### PROMPT:
In the excerpt on the ECJ's reading of Article 82 GDPR, what three cumulative conditions must be met?
╭─ EXCERPT PROVIDED
First, the ECJ reiterated previous case law which states that an infringement of a GDPR provision which confer rights on the data subject is not sufficient, in itself, to constitute ‘non-material damage’ within the meaning of Article 82(1) GDPR, irrespective of the degree of seriousness of the damage suffered by that person but rather three cumulative conditions must be met: (a) breach of a GDPR provision (b) the existence of damage (c) a causal link between the breach and the damage.


The Court then examined whether Article 82 of the GDPR must be interpreted as meaning that it is sufficient for the controller, in order to be exempted from liability to claim that the damage in question was caused by the failure of a person acting under his authority. It should be recalled that Article 82 of the GDPR states, in paragraph 2 thereof, that any controller involved in the processing is to be liable for the damage caused by processing which infringes that regulation and, in paragraph 3 thereof, that a controller is exempt from liability under paragraph 2 if it proves that it is not in any way responsible for the event giving rise to the damage.
╰─
╭─ DATASET EXTRACT
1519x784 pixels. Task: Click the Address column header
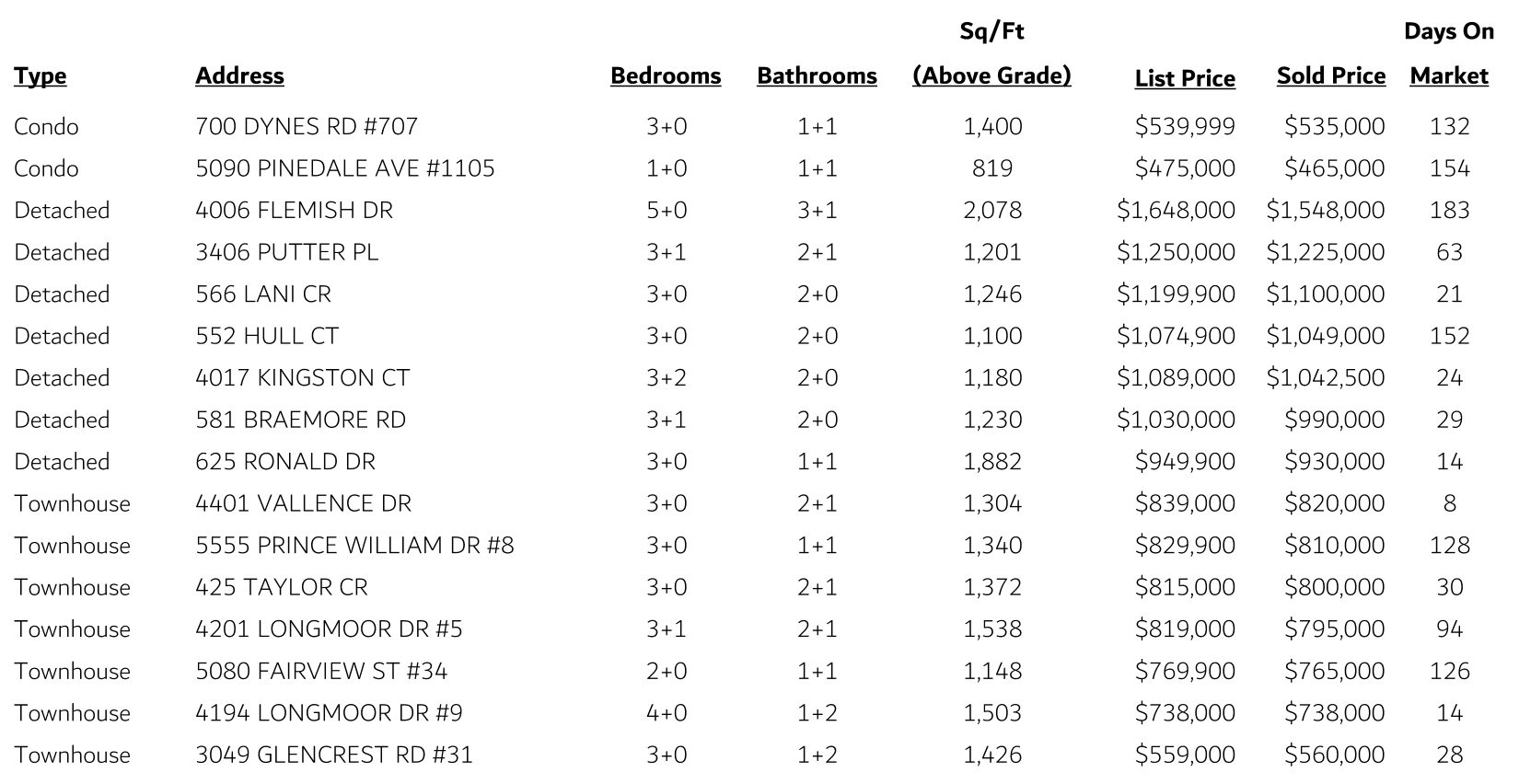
╰─
### FINISHED TASK:
A breach of a GDPR provision, the existence of damage, and a causal link between the breach and the damage.